La problématique touristique offre, à nouveau, un constat ambigu. Le « business gay », surtout à Montréal, a fait du tourisme et des structures d’accueil hôtelier, l’un des fers de lance du développement économique local. Dans les années 2000, la S.D.C. du Village a beaucoup promu le tourisme gay comme argument de développement du Village auprès des pouvoirs publics, mais ce tourisme a dépassé les frontières homosexuelles. Les visites touristiques généralistes de Montréal en bus passent toujours par le Village où l’on s’arrête devant les institutions gay du quartier, présentées et commentées par le guide, retraçant l’histoire de la renaissance du quartier orchestrée par les gays42. Le Marais est également l’objet d’un investissement touristique moins institutionnalisé mais bien réel : son étendue est plus large et dépasse le seul cadrage gay en raison d’atouts touristiques plus nombreux et plus diversifiés que ceux du Village. Par ailleurs, rappelons que les deux quartiers ont peu à peu été investis par une mémoire homosexuelle autonome qui en fait des lieux touristiques spécifiques : on les visite parce que l’on est gay et qu’ils symbolisent une étape décisive dans l’histoire des homosexualités. Une association parisienne organise ainsi des visites guidées du « Paris Gay » dans lesquelles le Marais occupe une place centrale alors que le mémorial aux victimes du sida situé en plein Village s’apparente presque à un lieu de pèlerinage gay. Le rappel récurrent de l’histoire des deux aventures urbaines et sociales du Marais et du Village dans la presse gay joue un rôle important dans la construction de cette image de mémorial gay à ciel ouvert, à l’image du Castro District (San Francisco) devenu haut-lieu touristique dans la géographie homosexuelle planétaire mais aussi dans la géographie touristique californienne, gay ou non. Le passage du musée au zoo repose ainsi sur le passage d’une image touristique et mémorielle interne aux gays, à une image identitaire à potentiel touristique pour d’autres populations : citadins hétérosexuels et touristes. Ce zoo est donc paradoxal car il remet en cause la notion même d’identité gay du quartier mais prolonge aussi le retour en grâce généralisé de quartiers à présent surinvestis médiatiquement et symboliquement. Les gays en sont à la fois acteurs et responsables mais en seraient aussi les victimes potentielles.

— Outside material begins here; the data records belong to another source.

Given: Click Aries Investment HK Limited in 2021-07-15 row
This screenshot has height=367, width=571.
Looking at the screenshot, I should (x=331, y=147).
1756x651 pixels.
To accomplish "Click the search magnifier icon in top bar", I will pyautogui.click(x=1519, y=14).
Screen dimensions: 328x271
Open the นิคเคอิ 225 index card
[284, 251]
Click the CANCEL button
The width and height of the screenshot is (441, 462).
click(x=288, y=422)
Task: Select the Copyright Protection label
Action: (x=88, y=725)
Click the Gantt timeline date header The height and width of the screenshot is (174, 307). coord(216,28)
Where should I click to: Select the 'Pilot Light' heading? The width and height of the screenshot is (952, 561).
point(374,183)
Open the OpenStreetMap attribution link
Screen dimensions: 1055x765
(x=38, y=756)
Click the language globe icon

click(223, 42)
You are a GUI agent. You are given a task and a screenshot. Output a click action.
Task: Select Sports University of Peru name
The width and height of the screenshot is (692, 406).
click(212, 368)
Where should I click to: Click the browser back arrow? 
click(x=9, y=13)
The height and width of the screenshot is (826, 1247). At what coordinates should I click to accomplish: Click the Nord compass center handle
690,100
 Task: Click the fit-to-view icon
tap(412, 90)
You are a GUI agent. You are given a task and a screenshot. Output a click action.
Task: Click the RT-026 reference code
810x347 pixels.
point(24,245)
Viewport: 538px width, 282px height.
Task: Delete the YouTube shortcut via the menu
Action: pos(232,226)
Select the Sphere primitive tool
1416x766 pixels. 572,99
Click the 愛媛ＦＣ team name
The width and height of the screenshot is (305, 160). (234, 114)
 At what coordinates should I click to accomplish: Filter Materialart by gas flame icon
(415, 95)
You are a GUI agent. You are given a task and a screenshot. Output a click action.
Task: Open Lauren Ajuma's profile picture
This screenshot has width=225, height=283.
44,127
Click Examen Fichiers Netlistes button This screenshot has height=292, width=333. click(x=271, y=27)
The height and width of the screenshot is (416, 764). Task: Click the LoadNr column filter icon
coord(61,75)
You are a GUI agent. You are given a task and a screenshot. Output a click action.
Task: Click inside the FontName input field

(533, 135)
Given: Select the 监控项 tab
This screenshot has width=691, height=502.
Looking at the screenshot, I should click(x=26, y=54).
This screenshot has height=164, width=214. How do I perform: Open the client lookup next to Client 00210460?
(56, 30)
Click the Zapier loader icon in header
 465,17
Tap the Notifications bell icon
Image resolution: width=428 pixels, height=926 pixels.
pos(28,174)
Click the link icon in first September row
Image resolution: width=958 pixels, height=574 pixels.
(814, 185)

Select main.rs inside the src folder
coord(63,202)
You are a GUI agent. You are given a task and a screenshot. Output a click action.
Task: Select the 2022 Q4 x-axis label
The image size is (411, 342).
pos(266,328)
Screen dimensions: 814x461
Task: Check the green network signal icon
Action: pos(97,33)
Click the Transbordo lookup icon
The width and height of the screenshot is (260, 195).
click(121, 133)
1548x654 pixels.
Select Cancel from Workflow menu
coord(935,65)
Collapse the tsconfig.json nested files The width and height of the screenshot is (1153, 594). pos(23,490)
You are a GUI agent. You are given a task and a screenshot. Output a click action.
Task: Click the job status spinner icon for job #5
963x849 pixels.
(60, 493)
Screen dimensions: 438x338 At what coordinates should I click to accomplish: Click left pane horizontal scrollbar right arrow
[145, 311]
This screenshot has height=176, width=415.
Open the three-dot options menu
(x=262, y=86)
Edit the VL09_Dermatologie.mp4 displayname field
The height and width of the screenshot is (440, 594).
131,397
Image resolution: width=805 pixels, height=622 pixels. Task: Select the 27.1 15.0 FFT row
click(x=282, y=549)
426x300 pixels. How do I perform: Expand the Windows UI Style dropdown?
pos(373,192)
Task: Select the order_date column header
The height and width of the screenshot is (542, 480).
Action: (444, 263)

Le Marais et le Village possèdent ainsi l’image moins valorisante de musées gays de l’acceptabilité et de quartiers plutôt « friqués » en langage presse gay. Ces deux aspects contrebalancent pendant toute la période les images plus enchantées du quartier populaire, authentique et alternatif et connaissent surtout leur apogée depuis la fin des années 1990. L’image de la vitrine gay conformiste et touristique engage et traduit une conversion des identités gays depuis la revendication militante contestant les normes dominantes jusqu’au compromis de la visibilité acceptable et respectable vouée à la normalisation (Redoutey, 2004). Cette tension entre spécificités homosexuelles et intégration prend des formes différentes selon les deux terrains : le Village gai maintient davantage la spécificité gay des lieux, des ambiances et du quartier alors que le Marais parisien met davantage en scène la cohabitation et la confusion entre gays et hétérosexuels, y compris à travers la forme du débat et du conflit. La question de l’embourgeoisement pointe, elle aussi, l’un des effets de la gaytrification à travers l’effacement du populaire venant renforcer le changement d’image et de statut des gays dans l’ensemble de la société. Ces effets, fortement liés à la gentrification elle-même, sont nettement plus présents à Paris qu’à Montréal, la gentrification y ayant été plus précoce et plus intense. Le pouvoir symbolique des gays dans les processus de gentrification apparaît sur un mode ambigu : s’ils ont conscience d’une responsabilité dans la disparition des attributs valorisant du Marais et du Village et d’un rôle dans les mutations de l’image du quartier, les gays semblent aussi déconcertés et souvent critiques devant ces transformations qui interrogent in fine le sens de leur regroupement spatial dans les quartiers gays, souvent désignés comme des « ghettos ».

Notes
42.

Nous avons pu le constater lors d’une visite de ce type lors du séjour à Montréal au printemps 2007.